Friday, October 28, 2016

10/28 TALK RADIO PIONEER BARRY FARBER


Talk Radio Pioneer Barry Farber Honored by Hungarian Government for Role Assisting Refugees of 1956 Revolt. 

On October 22nd & 23rd talk radio pioneer Barry Farber was honored in Budapest, Hungary for his role in helping Hungarians revolting against Soviet oppression escape from Hungary into Austria.  Faber was one of two correspondents for the Greensboro Daily News at the Austro-Hungarian border in October of 1956.  Farber met an old friend from Norway who was part of a team of Norwegians assisting fleeing Hungarians.  Farber volunteered on the spot to work the “Freedom Navy” – an old rubber raft with two oars.  When the refugees, about forty at a time, would gather on the Hungarian side of the border canal the two oarsmen would row across, load the boat with about five refugees at a time.  They would pull the raft over to the Austrian side.  Then the oarsmen would row back and repeat the process.
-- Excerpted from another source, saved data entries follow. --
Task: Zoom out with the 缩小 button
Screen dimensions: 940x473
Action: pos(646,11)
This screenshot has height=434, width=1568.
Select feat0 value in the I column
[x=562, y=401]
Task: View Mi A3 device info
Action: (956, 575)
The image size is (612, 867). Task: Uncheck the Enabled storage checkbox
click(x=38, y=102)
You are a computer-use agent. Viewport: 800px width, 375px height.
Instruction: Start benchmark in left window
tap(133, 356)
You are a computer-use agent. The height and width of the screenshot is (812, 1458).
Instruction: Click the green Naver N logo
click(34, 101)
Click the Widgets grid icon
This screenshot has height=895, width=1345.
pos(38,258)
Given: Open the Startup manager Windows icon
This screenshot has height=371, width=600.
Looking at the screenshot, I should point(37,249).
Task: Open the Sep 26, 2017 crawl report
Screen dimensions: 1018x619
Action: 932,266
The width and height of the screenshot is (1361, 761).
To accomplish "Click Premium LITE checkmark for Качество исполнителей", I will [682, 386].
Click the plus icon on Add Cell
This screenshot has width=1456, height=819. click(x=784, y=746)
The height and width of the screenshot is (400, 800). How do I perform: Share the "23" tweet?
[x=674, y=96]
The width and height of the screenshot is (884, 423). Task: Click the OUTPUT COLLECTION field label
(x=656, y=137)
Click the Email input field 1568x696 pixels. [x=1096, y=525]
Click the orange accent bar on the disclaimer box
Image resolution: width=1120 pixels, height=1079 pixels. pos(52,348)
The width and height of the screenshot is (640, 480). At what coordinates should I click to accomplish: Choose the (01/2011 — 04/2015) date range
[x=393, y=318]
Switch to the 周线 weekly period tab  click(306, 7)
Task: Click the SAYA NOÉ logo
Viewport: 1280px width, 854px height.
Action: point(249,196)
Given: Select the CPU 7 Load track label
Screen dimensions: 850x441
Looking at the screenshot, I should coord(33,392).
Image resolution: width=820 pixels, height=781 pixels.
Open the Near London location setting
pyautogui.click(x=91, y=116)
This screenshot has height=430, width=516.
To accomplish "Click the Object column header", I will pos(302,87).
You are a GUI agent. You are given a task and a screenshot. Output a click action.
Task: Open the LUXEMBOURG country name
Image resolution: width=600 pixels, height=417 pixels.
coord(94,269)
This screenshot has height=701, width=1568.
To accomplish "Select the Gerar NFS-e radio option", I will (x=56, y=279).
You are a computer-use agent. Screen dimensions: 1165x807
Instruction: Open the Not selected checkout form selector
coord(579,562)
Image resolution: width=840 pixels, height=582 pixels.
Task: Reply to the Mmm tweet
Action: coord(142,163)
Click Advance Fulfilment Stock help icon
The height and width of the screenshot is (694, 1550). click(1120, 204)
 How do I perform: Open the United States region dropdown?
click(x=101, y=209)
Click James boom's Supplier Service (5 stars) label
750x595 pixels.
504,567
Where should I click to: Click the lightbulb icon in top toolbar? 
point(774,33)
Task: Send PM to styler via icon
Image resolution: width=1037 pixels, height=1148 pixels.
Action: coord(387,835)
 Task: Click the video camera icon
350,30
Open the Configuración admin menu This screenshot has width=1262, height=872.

Farber and the others helped about 200 refugees out on Christmas night of 1956.  Hungarian Consul-General Ferenc Kumin reports that the government asked Hungarian communities around the world to look for people who’d taken part in the refugee exodus.  Of all the names on the 60th anniversary, Barry Farber is the one still alive!  Farber, who still hosts a show on CRN Digital Talk Radio, says, “We owe the Hungarians big time.  That heroic freedom fight marked communism’s high-water mark.  Things went steadily downhill from there.”